102 Through all the words of Sacred Scripture, God speaks only one single Word, his one Utterance in whom he expresses himself completely:64


You recall that one and the same Word of God extends throughout Scripture, that it is one and the same Utterance that resounds in the mouths of all the sacred writers, since he who was in the beginning God with God has no need of separate syllables; for he is not subject to time.65
103 For this reason, the Church has always venerated the Scriptures as she venerates the Lord's Body.
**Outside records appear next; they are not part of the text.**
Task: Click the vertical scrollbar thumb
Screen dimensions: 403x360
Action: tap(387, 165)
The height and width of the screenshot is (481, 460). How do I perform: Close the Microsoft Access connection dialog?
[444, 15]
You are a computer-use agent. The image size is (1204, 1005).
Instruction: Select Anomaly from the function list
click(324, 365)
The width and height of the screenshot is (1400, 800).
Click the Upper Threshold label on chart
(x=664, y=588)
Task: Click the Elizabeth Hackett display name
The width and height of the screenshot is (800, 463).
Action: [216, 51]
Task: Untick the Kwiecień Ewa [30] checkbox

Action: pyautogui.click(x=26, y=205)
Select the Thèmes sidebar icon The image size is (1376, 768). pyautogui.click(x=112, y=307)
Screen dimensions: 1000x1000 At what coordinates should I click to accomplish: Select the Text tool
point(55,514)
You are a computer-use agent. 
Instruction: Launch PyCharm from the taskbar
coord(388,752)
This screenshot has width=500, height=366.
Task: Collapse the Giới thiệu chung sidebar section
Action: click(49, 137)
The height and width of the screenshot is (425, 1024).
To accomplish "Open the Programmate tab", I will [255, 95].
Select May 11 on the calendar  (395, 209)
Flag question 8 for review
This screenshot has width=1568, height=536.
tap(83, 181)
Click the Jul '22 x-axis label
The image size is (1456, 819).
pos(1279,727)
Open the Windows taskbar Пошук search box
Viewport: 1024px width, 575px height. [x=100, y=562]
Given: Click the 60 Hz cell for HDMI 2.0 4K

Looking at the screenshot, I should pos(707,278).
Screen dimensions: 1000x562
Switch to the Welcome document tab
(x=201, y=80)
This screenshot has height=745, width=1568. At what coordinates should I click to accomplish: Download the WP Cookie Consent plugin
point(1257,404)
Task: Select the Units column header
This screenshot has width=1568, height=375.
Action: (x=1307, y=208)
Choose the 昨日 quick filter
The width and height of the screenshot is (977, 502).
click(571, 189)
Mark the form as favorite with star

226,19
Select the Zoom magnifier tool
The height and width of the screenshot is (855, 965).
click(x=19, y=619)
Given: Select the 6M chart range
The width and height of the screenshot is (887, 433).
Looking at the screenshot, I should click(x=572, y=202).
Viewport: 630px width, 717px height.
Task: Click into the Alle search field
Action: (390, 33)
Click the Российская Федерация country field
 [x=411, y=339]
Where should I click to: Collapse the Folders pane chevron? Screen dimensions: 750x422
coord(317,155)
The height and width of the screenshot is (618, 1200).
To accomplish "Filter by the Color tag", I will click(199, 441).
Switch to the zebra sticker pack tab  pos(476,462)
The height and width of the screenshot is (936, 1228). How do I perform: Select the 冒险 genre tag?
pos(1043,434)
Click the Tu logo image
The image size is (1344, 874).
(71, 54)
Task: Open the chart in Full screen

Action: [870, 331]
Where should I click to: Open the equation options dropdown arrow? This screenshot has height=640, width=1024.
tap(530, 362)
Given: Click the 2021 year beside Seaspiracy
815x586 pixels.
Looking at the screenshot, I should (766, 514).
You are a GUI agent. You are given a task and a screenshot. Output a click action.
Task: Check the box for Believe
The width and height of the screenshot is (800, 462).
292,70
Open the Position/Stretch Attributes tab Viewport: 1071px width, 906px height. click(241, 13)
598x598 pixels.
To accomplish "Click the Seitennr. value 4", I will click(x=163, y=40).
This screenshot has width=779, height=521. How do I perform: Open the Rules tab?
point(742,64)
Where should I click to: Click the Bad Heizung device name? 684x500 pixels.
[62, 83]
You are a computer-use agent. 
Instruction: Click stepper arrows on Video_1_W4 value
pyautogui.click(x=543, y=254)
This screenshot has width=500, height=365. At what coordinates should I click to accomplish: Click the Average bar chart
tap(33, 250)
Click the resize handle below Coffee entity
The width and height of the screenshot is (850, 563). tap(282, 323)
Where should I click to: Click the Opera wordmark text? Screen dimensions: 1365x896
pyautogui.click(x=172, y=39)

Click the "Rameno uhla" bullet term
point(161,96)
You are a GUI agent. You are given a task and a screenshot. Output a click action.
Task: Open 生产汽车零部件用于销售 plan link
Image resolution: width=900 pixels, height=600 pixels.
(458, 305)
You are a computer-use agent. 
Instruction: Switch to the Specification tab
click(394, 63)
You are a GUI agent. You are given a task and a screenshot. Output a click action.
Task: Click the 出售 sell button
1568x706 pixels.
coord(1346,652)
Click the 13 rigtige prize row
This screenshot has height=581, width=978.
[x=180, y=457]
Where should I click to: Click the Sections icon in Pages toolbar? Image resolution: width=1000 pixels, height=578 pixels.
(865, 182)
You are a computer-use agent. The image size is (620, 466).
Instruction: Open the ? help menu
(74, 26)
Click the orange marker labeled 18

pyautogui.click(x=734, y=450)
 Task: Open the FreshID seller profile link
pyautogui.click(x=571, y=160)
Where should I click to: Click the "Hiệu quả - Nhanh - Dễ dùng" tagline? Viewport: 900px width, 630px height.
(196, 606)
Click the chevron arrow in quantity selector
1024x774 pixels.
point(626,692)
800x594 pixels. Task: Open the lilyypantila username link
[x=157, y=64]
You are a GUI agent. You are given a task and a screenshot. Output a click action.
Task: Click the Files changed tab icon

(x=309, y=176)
She never ceases to present to the faithful the bread of life, taken from the one table of God's Word and Christ's Body.66

104 In Sacred Scripture, the Church constantly finds her nourishment and her strength, for she welcomes it not as a human word, "but as what it really is, the word of God".67 "In the sacred books, the Father who is in heaven comes lovingly to meet his children, and talks with them."68

II. INSPIRATION AND TRUTH OF SACRED SCRIPTURE

105 God is the author of Sacred Scripture. "The divinely revealed realities, which are contained and presented in the text of Sacred Scripture, have been written down under the inspiration of the Holy Spirit."69

"For Holy Mother Church, relying on the faith of the apostolic age, accepts as sacred and canonical the books of the Old and the New Testaments, whole and entire, with all their parts, on the grounds that, written under the inspiration of the Holy Spirit, they have God as their author, and have been handed on as such to the Church herself."70

106 God inspired the human authors of the sacred books. "To compose the sacred books, God chose certain men who, all the while he employed them in this task, made full use of their own faculties and powers so that, though he acted in them and by them, it was as true authors that they consigned to writing whatever he wanted written, and no more."71

107 The inspired books teach the truth. "Since therefore all that the inspired authors or sacred writers affirm should be regarded as affirmed by the Holy Spirit, we must acknowledge that the books of Scripture firmly, faithfully, and without error teach that truth which God, for the sake of our salvation, wished to see confided to the Sacred Scriptures."72

108 Still, the Christian faith is not a "religion of the book." Christianity is the religion of the "Word" of God, a word which is "not a written and mute word, but the Word is incarnate and living".73 If the Scriptures are not to remain a dead letter, Christ, the eternal Word of the living God, must, through the Holy Spirit, "open [our] minds to understand the Scriptures."74

I hope that helps because I want it to be clear that we are not bypassing scripture but take it in it's whole.

Anonymous said...

So were the verses you just quoted out of the actual bible?

Eben said...

No. You asked if "it matter if it's backed up by Catechism, or if it's backed up by the Bible?" The original post contained the scripture. I was quoting Catechism to show that the two work in unison not contrast to one another. If you are making a statement about the Catechism being my actual bible I want to be clear that it is not. While it is true that the church is the servant of scripture and through it's pastoral ministry, Catechism, guides us closer to the Author scripture is of utmost importance. If that's not what you were saying cool but lately people have assumed I believed certain things because the information came from dishonest people. Read the texts that were on the post and the last response I think it makes it clear.